=== PAGE EXTRACT ===
Start your seeds in planting trays, planting two seeds per cell at a depth of a ½ inch. Water well, cover and place under lights or set the tray in a warm spot in the house. Seeds should begin to germinate in 8 - 10 days.
Once sprouted remove the lid and keep the tray in a warm sunny location. Keep an eye on the soil and do not allow it to dry out, as cucumbers require a lot of water!
The transplants should not be moved outdoors until the soil is warm and all chances of frost have passed. Make sure to harden off the seedlings as well, as they will not be accustomed to wind, varying weather changes, and cool nights!
Any plants that are started early in the season indoors need a period of hardening off before being transplanted to the garden.
To harden off indoor started cucumbers place the plants outdoors in a semi shaded and wind protected area. Leave them outside for a few hours, extending their time outside an extra hour everyday. At the end of the second week, weather permitting and if all chances of frost gone they can be safely planted outdoors.
If you have a cold frame, place the transplants in the frame until it is warm enough to move into the garden.
Cucumbers do best in full sun so select a spot where they will receive at least 6 hours of sunshine a day. English cucumbers can be grown in raised beds as well as in traditional in-ground gardens.
Work the soil well adding amendments like peat moss, compost and sand if the soil is compact. Sand loosens the soil and creates better drainage. Compost helps feed the plants through the early part of the season. Cucumber seeds germinate best when the soil is warm, do not plant too early in the season.
Sow seeds ½ inch deep spacing them 6 - 8 inches apart with rows 24 inches apart.
For transplants gently remove the seedling from the planting cell being careful to not disturb the roots. Set them into the ground leaving 6 - 8 inches of spacing between plants.
Cucumbers can be grown in containers but there are a few things to keep in mind for success.
Container size is very important. You should use a large planter that is minimum 24 inches deep and 20 inches in diameter. Make sure it has sufficient drainage holes.
Use a lightweight garden soil with added pearlite or peat moss. Do not use soil from your garden, it will become compact and the plants will not be healthy and growth will stall.
Trellising the plants should be considered to avoid the vines from becoming tangled. Put the supports in place before planting seeds or transplants.
And most important is keeping the plants watered well to avoid them from drying out. If you are planning to be away for large parts of the summer, it might not be advisable to grow in containers. Check the soil moisture daily, in hot weather you will need to water more often.
Supporting Your English Cucumbers
English Cucumbers do best when allowed to grow vertically. If left to grow on the ground the cucumbers will become misshapen and risk rotting on the soil.
Fencing can be made using chicken wire or garden netting and landscape pegs.

=== DATA EXCERPTS ===
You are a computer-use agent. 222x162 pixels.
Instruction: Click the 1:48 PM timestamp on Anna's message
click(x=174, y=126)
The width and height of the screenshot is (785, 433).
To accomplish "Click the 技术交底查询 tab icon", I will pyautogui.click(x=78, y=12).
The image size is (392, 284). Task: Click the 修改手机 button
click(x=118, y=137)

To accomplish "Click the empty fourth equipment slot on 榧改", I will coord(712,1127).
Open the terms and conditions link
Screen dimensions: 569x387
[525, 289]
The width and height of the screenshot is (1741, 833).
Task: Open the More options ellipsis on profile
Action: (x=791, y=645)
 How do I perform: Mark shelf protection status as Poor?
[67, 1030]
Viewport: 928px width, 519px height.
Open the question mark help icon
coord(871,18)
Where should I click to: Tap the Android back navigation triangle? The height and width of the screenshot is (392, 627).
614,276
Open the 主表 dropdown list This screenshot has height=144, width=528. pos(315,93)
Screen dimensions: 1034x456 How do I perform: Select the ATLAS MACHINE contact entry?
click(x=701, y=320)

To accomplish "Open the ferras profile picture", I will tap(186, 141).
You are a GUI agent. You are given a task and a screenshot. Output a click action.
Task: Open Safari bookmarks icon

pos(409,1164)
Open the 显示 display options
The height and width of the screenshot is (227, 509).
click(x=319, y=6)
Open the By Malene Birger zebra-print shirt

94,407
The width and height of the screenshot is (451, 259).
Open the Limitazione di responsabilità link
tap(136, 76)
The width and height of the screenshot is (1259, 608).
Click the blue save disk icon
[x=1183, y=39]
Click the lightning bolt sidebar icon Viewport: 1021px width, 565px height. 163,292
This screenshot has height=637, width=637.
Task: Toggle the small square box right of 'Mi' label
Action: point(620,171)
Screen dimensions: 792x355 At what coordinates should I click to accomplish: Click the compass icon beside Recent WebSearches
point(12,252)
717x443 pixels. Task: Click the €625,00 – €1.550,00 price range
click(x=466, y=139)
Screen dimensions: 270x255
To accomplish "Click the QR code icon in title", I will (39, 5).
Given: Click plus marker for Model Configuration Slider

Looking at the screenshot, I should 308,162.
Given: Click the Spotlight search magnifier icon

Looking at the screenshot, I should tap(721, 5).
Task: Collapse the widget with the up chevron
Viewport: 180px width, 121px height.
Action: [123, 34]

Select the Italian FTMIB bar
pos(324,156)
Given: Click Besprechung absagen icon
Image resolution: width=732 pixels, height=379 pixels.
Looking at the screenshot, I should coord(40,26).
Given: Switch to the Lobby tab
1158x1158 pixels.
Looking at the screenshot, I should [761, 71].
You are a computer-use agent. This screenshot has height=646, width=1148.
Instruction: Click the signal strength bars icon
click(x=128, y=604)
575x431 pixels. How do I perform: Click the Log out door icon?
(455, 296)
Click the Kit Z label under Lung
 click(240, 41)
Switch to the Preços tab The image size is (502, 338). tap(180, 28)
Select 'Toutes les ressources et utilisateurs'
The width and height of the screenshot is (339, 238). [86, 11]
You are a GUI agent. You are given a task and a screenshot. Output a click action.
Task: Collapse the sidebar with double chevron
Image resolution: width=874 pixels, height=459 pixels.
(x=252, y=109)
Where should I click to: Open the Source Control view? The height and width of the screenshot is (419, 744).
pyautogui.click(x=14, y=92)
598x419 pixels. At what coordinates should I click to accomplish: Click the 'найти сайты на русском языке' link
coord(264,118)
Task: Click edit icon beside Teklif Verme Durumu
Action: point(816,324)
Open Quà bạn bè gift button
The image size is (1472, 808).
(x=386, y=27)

=== TASK PROMPT ===
Quote the passage from the cucumber-growing guide verbatim, starting at the words "Any plants that" and stopping after "traditional in-ground gardens.".

=== EXERCISE RESPONSE ===
Any plants that are started early in the season indoors need a period of hardening off before being transplanted to the garden.
To harden off indoor started cucumbers place the plants outdoors in a semi shaded and wind protected area. Leave them outside for a few hours, extending their time outside an extra hour everyday. At the end of the second week, weather permitting and if all chances of frost gone they can be safely planted outdoors.
If you have a cold frame, place the transplants in the frame until it is warm enough to move into the garden.
Cucumbers do best in full sun so select a spot where they will receive at least 6 hours of sunshine a day. English cucumbers can be grown in raised beds as well as in traditional in-ground gardens.